A colleague from the BU is the one who filed the following document explaining the lack of support:

Doc Bug: BOOTP protocol not supported in SDA fabric
CSCwh46171
https://bst.cloudapps.cisco.com/bugsearch/bug/CSCwh46171

Given the BOOTP protocol does not support the option 82, when the reply arrives to the border, the packet is dropped given there is no information on where to send this packet to. This is the process followed by the DHCP Offer packet.

The same issue was observed on several other cases with versions 17.6.x, 17.9.x and 17.12.x. So this situation has been observed repeatedly, due to the lack of support of the option 82 and thereby, the colleague from the BU filed the document, for awareness.

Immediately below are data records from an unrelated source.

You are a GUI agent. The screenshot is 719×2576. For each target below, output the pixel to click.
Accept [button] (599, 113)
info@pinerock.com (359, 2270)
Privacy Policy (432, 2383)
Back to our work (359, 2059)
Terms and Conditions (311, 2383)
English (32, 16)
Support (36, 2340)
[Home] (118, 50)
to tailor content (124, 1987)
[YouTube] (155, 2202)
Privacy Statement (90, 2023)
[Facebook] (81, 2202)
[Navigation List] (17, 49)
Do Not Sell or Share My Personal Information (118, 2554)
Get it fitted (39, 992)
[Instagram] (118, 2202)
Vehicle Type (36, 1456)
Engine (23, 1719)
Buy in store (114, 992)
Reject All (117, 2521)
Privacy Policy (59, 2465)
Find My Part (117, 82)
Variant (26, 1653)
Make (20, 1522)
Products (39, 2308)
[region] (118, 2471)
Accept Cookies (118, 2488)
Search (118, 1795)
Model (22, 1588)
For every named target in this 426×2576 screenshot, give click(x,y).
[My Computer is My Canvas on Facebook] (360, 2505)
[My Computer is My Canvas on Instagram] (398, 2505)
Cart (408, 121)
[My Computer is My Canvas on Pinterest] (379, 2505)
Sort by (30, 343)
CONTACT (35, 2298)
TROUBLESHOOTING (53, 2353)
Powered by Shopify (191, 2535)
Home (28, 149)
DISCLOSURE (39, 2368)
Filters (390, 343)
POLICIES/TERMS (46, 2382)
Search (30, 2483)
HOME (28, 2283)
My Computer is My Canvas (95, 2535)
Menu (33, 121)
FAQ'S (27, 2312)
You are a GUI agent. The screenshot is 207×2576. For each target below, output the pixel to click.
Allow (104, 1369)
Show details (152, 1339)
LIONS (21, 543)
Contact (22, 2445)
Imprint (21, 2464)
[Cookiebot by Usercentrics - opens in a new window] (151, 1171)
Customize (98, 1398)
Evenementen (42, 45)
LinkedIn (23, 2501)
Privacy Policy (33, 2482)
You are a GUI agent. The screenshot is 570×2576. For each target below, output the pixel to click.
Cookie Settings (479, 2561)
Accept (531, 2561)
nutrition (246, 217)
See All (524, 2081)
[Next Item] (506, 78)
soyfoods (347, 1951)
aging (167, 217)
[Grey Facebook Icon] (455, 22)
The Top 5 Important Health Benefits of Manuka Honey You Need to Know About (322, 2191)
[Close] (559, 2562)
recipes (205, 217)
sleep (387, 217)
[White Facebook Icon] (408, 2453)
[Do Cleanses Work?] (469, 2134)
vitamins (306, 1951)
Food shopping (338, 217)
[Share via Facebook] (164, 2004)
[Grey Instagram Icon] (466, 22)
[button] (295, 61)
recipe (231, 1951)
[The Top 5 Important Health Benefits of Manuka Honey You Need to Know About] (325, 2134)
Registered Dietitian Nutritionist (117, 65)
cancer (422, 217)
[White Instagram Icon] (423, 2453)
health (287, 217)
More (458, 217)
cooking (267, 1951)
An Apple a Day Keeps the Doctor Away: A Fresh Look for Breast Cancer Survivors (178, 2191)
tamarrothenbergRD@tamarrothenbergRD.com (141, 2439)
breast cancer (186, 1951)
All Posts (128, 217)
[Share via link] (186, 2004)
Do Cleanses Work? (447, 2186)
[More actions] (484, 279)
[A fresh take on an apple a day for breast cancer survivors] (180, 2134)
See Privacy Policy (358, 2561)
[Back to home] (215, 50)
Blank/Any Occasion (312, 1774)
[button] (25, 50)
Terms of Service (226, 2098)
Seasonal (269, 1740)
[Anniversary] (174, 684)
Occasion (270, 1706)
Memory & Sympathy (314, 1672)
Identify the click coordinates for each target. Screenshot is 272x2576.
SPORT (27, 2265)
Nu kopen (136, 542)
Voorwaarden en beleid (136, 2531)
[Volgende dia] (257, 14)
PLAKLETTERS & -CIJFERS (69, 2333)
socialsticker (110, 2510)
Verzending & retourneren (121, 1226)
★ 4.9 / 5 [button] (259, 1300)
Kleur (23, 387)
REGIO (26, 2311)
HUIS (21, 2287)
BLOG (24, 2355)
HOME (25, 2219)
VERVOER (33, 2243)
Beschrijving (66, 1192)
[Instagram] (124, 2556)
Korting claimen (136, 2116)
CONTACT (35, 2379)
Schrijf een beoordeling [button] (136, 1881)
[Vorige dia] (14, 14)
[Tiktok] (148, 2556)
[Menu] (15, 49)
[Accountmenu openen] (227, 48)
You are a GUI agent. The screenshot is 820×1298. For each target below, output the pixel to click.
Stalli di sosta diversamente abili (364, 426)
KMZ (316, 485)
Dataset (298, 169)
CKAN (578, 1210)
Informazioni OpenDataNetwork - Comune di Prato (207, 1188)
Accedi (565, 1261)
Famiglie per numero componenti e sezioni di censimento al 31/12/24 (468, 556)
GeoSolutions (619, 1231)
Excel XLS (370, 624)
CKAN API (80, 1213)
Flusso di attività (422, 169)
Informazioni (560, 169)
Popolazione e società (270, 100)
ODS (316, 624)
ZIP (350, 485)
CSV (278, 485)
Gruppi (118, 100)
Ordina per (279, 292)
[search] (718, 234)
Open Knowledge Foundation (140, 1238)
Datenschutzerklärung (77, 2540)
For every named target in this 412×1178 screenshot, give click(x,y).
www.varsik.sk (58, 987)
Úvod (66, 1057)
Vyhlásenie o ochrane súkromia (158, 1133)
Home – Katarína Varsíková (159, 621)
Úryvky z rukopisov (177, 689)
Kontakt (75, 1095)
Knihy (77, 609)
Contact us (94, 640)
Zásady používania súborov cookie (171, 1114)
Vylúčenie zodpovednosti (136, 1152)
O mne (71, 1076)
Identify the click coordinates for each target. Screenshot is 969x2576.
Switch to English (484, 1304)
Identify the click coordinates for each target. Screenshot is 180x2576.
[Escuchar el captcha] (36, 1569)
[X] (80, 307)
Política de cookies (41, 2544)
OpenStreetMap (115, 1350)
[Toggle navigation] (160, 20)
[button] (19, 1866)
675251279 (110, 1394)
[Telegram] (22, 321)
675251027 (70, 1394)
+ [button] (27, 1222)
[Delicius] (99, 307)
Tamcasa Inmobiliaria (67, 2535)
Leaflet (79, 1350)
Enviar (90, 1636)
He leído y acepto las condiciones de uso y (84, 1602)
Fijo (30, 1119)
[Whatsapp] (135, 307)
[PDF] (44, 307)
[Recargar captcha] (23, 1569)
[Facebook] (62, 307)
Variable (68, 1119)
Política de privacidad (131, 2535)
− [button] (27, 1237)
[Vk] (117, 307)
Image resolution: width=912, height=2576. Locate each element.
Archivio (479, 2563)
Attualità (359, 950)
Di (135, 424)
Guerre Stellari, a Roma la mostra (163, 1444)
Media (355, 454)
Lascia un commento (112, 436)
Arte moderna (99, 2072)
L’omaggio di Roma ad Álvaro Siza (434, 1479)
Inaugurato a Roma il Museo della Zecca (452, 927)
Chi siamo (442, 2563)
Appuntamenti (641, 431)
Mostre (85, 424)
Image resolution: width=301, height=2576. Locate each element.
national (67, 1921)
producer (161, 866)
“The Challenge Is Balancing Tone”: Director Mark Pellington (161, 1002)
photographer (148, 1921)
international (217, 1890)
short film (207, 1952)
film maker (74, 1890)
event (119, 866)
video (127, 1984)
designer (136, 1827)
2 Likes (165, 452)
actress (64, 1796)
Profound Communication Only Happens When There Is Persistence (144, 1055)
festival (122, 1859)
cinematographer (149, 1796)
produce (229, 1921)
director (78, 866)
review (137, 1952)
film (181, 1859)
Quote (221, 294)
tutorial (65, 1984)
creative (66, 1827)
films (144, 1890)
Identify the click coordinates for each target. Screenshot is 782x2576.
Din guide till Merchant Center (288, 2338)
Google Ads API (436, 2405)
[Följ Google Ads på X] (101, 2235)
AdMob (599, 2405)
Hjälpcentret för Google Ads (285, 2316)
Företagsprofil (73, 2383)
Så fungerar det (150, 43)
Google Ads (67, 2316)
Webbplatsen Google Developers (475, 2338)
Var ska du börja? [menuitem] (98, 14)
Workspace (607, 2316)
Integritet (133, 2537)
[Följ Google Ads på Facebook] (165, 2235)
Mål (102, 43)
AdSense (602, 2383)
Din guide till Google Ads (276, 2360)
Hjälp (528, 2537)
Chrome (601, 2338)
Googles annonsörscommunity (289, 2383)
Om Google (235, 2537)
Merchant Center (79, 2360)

From the Cisco side there is no software image or workaround to address the issue.

Please let me know if you have any questions or comments.

Re: Bitlocker Network Unlock in SDA Environment

barryjm — Tue, 27 Jan 2026 13:30:11 GMT

That is very unfortunate. Thank you for the update. Our case is still open and the ECN HTTS team is scheduling a call with us to discuss it but it sounds like we will end up getting the same answer. If I hear anything different I will definitely update this thread. Thank you!